Our first glimpses of Scripture’s counter-cultural vision inspired us to write So Much More: The Remarkable Influence of Visionary Daughters on the Kingdom of God in 2005, at the tender ages of 17 and 19 (and our youth and inexperience certainly show); to launch this website (originally under the name “Visionary Daughters”) as a place to continue our studies and writings on biblical single womanhood in 2006; and to produce our developing ideas in documentary form in “Return of the Daughters” in 2007. In 2011, we wrote and published another book, It’s (Not That) Complicated: How to Relate to Guys in a Healthy, Sane, and Biblical Way, and in 2013, we produced the Reclaiming Beauty Webinar and consequent Study Course.
Our obviously sporadic output is thanks to our frequent decisions to pull back from writing and speaking altogether to focus on growing theologically, spiritually, and in ability in handling the word of truth – as well as to focus on really living the message we’re trying to preach.
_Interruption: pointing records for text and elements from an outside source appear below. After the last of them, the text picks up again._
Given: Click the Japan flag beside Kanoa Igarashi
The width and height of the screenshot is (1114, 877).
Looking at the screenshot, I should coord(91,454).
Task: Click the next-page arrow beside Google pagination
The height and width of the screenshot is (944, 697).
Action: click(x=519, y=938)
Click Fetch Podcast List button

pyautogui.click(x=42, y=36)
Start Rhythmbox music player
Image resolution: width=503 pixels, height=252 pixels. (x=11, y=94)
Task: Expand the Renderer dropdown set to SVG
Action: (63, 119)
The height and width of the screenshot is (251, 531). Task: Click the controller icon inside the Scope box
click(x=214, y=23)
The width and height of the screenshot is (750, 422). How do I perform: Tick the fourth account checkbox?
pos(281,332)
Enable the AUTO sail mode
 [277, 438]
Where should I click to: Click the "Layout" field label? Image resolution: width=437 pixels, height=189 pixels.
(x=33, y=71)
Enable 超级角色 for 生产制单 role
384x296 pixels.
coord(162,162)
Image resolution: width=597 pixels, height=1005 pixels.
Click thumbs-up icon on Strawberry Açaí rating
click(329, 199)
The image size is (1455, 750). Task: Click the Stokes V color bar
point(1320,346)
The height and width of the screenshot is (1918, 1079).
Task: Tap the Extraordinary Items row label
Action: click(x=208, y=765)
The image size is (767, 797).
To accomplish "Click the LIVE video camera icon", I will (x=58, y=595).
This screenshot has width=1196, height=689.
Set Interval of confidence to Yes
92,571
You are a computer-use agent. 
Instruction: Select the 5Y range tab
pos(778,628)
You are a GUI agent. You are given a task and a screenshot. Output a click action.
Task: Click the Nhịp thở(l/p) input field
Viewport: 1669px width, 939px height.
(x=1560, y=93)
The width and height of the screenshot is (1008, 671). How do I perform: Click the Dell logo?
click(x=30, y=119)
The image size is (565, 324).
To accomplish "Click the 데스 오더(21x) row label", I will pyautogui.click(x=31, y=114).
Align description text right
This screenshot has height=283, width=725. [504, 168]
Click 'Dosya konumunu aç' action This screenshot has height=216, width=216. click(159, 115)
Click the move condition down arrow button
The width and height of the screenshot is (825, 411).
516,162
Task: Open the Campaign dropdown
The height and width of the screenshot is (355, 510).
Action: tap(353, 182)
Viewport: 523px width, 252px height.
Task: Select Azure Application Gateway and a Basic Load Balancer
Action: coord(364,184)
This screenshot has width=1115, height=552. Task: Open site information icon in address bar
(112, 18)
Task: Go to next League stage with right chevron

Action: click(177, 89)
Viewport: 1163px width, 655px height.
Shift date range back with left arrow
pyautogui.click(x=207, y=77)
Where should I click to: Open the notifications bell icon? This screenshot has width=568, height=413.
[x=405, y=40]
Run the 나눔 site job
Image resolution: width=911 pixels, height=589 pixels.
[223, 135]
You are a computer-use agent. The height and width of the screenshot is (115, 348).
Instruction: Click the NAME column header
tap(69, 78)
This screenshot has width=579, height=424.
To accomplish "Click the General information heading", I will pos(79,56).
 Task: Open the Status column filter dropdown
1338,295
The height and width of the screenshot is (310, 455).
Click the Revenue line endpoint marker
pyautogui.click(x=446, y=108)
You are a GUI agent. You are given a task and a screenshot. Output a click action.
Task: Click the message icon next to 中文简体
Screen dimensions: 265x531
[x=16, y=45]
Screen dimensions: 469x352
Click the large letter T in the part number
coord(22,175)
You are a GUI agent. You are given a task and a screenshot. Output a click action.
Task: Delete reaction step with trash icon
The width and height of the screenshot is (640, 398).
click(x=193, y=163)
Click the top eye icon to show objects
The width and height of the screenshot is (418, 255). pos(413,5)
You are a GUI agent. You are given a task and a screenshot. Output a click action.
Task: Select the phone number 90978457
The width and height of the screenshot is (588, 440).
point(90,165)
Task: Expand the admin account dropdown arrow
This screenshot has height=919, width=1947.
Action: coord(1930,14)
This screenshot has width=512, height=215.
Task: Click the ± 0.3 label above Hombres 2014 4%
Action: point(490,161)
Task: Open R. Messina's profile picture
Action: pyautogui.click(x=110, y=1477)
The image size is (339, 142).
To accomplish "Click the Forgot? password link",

This, for us, means spending most of our time working with our whole family team in our family’s ministry, Western Conservatory of the Arts and Sciences, in which we get to work with our favorite people creating fun stuff like this, this, and this and occasionally speaking at events together; being very involved in our wonderful local church; running a very involved open-door hospitality ministry; collaborating here and there with our wonderful father, Geoffrey Botkin, our amazing mother, Victoria Botkin, our designer brother, our
military historian brother, our film composer brother, our entrepreneur brother, and our web developer brother (builder of this site, in fact) on their interesting projects; and spending as much time as possible with our niece and soon-to-be-six nephews.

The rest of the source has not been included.